Faisant référence à divers études, notamment aux États Unis, Estelle Kramer est revenue sur les liens entre le traumatisme de l'enfance et les difficultés à vivre à l'âge adulte, notamment la dépression, les maladies chroniques voire la violence sur les autres ou être victime de celle des autres. Et la sévérité des symptômes augmente également les problèmes de santé, la difficulté d'exprimer ses compétences ou ses émotions.
Entre autres intervenants, Eugénie Izard, pédopsychiatre, responsable du REPPEA (Réseau de Professionnels pour la Protection de l'Enfance et de l’Adolescence) de Toulouse, qui a beaucoup intéressé l'auditoire parlant de ce «meurtre psychique sur l'enfant, cette impasse entre les générations, ce trouble sévère de la parentalité», qui sont les violences sexuelles faites aux enfants et la violence incestueuse.
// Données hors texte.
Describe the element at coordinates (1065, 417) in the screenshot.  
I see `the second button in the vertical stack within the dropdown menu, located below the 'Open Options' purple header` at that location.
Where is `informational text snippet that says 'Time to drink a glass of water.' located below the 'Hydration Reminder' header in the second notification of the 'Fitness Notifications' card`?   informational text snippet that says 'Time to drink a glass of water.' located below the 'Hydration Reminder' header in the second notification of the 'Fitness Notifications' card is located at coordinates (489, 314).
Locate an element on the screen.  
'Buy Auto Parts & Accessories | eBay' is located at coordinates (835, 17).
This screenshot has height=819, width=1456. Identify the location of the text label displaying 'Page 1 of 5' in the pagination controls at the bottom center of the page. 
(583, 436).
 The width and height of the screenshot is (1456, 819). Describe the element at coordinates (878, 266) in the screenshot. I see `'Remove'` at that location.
Mme Izard a décrit le parcours de l'enfant victime, dès lors que l'agression est dévoilée, et qui parfois devient aussi traumatique que l'agression subie. Il a également été question du parent "abuseur" et de la perversion (cette anti-relation), rarement diagnostiquée. Il est fréquent que dans certaines situations d'abus sexuels, l'enfant soit confronté plus tard à ce parent, sous couvert du maintien du lien, parfois imposé par la justice des mineurs et les professionnels psycho-sociaux, venant ainsi discréditer souvent la parole de l'enfant.. Mme Izard parle de confusion entre la vérité-judiciaire et la vérité-clinique, éléments qui nous font réfléchir sur certains postulats de "principe", qui dans leur orthodoxie font fi de la singularité de chaque situation.
Le pouvoir public absent
Son association a fait un sondage auprès de professionnels de la santé (médecins, pédiatres, psychiatres, pédopsychiatres, psychologues) pour recenser les difficultés qu'ils rencontrent dans le cadre de la protection de l'enfance. Les résultats seront publiés sur le site de l'AIVI http://aivi.org/. Voir aussi le site du Réseau, situé à Toulouse http://www.reppea.org/home.
Aujourd'hui, où tout est passé au crible des coûts et du rapport économique, il me paraît indispensable que le lien soit établi entre l’agression sexuelle ou toute forme de maltraitance, et ce que cela entraîne ultérieurement comme dépenses de santé, sociales et surtout humaines.
Il est à noter que la conférence a eu lieu au Ministère de la Santé (salle Laroque le "père" de la Sécurité Sociale). Un représentant du Ministère était attendu pour intervenir, pour exposer la politique en la matière sous le thème "prévention primaire, empêcher le passage à l'acte". Il n'y avait personne et, d'après les organisateurs, aucune excuse n'a été présentée. Comme si la Ministre responsable de la politique de la santé publique ne faisait pas le lien entre les violences faites à l'enfant et les conséquences néfastes sur la santé physique et psychique des victimes. Comme si le silence imposé à l'enfant abusé par l'agresseur, l'était également par l'absence d'une volonté politique.